- Reading passage -

Understanding Australian Pipe Marking Standards (AS 1345-1995)

AS 1345-1995 is the Australian pipe marking standard providing a consistent system for identifying the content of pipes and ducts in the workplace. By understanding and following applicable labeling standards, workers are able to quickly identify a pipe’s contents and take the proper safety measures.

The standard was developed by Standards Australia—basically the Australian equivalent of the American National Standards Institute (ANSI). Like ANSI, Standards Australia is the country’s leading standards development body and a member of the International Organization for Standardization (ISO). Similarly, Standards Australia are not responsible for enforcing or regulating standards, only developing consensus standards that may or may not be adopted as law.

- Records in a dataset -
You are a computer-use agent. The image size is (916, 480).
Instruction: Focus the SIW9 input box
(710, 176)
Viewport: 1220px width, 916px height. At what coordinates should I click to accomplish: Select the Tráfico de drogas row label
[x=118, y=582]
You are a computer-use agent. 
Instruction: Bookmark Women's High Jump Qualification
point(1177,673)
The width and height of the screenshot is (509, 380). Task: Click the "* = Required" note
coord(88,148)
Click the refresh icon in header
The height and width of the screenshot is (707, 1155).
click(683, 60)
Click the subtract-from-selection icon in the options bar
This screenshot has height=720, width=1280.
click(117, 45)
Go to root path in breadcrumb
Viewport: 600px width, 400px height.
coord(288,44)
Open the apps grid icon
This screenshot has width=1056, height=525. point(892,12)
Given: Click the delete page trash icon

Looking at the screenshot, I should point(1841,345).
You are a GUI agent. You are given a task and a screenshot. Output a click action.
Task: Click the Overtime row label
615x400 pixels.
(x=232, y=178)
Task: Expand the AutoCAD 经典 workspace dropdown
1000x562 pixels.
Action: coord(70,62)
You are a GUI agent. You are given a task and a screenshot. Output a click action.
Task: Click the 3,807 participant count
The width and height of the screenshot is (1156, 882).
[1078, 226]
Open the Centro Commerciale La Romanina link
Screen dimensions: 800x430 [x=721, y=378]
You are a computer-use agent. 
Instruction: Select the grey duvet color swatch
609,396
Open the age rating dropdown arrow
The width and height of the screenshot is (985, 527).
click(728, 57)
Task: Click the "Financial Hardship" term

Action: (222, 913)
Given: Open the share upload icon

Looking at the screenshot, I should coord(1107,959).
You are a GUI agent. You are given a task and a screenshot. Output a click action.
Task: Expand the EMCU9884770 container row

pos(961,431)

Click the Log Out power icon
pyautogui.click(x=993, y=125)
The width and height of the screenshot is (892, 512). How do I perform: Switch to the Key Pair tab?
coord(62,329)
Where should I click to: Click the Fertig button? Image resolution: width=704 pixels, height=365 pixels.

- Check your understanding -
**A.** Translate this sentence from the article on Australian pipe marking standards into Spanish: "The standard was developed by Standards Australia—basically the Australian equivalent of the American National Standards Institute (ANSI)."
**B.** Carry on the article on Australian pipe marking standards, beginning right after its final sentence.

- Outputs in order -
**A.** La norma fue desarrollada por Standards Australia, básicamente el equivalente australiano del Instituto Nacional Estadounidense de Estándares (ANSI).

**B.**
AS 1345 was created (like ANSI/ASME A13.1) to establish consistency across industries through the use of colors, symbols, and other general requirements.

AS 1345 Colors for Pipe Labels

Sample Australian Pipe Marking FormatWith a standardized color-coding system for pipe markings, trained employees can quickly determine what kind of substance is flowing through the pipe. In the AS 1345-1995 standard, this is known as the base identification color. As defined in the standard, the color requirements are as follows:

  • Green: Water; Drinking water, wastewater, cooling water, storm water, recycled water, etc.
  • Silver-Grey: Steam; Live steam, process steam, exhaust steam, space heating steam, etc.
  • Brown: Oils, flammable liquids, and combustible liquids; Fuel and lubricating pols, oils used for food processing, petrol oil, etc.
  • Sand/Yellow-Ochre: Gases; Fuel gases, process gases, liquefied gases under pressure, medical gases, etc.
  • Violet: Alkalis/Acids; All corrosive liquids and gases.
  • Light Blue: Air; Compressed air, ventilation, instrument air, etc.
  • Black: Miscellaneous; Chemical mixtures, sewage, process wastes, etc.
  • Red: Fire Protection; Water dedicated for fire services, fire extinguishing foam, etc.
  • Orange: Electrical; Electrical supply circuit, used for conduits.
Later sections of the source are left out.